Brude did not look convinced.
“Brude, if I did challenge you for the place of chief, do you suppose the tribe would take me seriously?”
“I do not know. Folk are shattered, and the majority of them are women. They followed your father a long time.”
“I don’t want the place.” Once, perhaps—if only as he said, at the back of her mind. Now? No.
“What of your companion?”
“Who? True?”
“An absurd name—better suited to a hound than a man. I do not trust him, but I can see you do and thought you might be grooming him for your consort—a strong spear at your side to persuade the tribesfolk of your might.”
“That is not uppermost in my mind.”
Brude grunted. “I may not trust him, but by the goddess, he’s fearless in a fight, and at the moment that counts for something. If you do not mean to take him for husband, then hear me out—and patiently. I say again, it is time for us to put the welfare of this tribe first and make choices to benefit them—not ourselves.” His gaze narrowed upon her. “I still think you and I should wed.”
Barta drew breath to speak but he forestalled her. “Nay—we agreed to speak honestly, so listen. I do not want you—I am certainly not attracted to you. I think but of the tribe. Our folk need healing, and they need to believe in those who lead them. If we wed, they will see you—a member of your father’s house—giving me your backing. And our children would still carry that bloodline.”
“Children?” she gasped in horror.
“I think of the future, Barta, nothing more. I know you for a selfish wretch, right down to your toes. But will you not for once join me in acting on behalf of someone besides yourself?”

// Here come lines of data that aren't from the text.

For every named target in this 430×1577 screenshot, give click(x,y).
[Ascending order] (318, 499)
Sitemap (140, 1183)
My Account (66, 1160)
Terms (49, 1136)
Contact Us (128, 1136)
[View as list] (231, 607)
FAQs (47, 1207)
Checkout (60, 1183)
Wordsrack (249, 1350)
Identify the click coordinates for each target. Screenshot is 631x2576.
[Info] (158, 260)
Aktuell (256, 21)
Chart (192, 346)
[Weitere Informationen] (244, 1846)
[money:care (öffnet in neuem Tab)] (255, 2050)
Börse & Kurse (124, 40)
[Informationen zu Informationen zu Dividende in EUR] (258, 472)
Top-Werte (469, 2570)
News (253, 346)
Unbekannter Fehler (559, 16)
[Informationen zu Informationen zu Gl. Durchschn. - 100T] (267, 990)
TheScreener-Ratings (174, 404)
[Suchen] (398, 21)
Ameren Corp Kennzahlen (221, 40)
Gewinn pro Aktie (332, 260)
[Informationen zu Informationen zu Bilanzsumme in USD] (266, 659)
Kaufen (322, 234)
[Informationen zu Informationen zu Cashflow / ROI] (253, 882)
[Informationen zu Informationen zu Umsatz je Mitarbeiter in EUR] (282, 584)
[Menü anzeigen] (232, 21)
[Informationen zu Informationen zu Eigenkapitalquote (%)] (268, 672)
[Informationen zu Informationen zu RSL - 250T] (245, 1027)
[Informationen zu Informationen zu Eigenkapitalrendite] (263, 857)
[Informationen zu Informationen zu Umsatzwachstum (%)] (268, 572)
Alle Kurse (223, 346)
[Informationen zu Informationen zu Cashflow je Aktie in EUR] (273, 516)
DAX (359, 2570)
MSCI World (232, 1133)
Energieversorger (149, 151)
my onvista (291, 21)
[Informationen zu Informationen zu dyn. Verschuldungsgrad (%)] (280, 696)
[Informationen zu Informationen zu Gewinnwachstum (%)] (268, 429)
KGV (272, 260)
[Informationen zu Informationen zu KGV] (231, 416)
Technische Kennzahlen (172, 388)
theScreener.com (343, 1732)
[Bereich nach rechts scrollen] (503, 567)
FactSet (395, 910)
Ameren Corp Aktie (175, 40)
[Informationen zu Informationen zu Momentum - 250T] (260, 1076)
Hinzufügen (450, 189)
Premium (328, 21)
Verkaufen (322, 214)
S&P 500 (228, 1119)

Dismay washed over Barta in a wave; she felt far too weary to experience affront. Again she drew a breath. “This is not the time for such decisions. We have far greater worries—no food, no fire, many injured and bereaved, and winter coming on.”
“Leadership comes first, always.”
She crossed her arms on her breast. “Very well—as chief, what is the first thing you would do?”
“Move us east.”
&nbs
p; “But are you not the man who decried Wick’s decision to fall back, who branded us cowards if we ran?”
Brude blinked. “Much has changed since then. Many whom we loved have gone into the ground. I am not sure we have warriors enough to stand, should the Gaels pursue us.”
“So you would move us east. Why not north, where we might find some allies?”
“The tribes due north of us are fighting their own battles. And your erstwhile champion will not cough up the name or location of his folk.” Brude’s nostrils flared.
“He cannot remember. He suffered a life-changing event…”
“So you keep saying. Yet he remembered he was supposed to come and place himself in your service.”
“Mother said there was great magic in it.”
“No doubt. And it no longer matters. Wed with me and you can keep him on the side.”
“Eh?”
“I mean to speak with Avinda about a similar arrangement.”
Barta stared. “Do you truly suppose Avinda will accept you without the title of wife?”
“She will do what is best for the tribe.”
Barta doubted that. “But…would she not want your children?” Heat stained Barta’s skin. She hated speaking of such things with Brude and did not want to imagine lying down with him.
“She must be made to understand—as must you—that the only issue that matters would be our children, yours and mine. Is that not the whole point of us marrying? Which means,” he jerked his head toward where True still stood, watching, “should you take him to your bed, your children cannot be his.” Brude’s gaze raked her. “Even a poor excuse for a woman such as you must know of other ways you can pleasure him, and he you. Or are you entirely the warrior lad?”
Barta’s cheeks now burned, but she tipped up her head. “I do not wish to wed with you—not for any reason.”
“Nor I you. Sacrifices must be made, especially now. Just say you will consider on it—and that you will support me in the meantime as chief.”
Barta narrowed her eyes and tried to see into a future that appeared to contain only darkness. She sighed. “Very well, Brude. I will consider on it, no more.”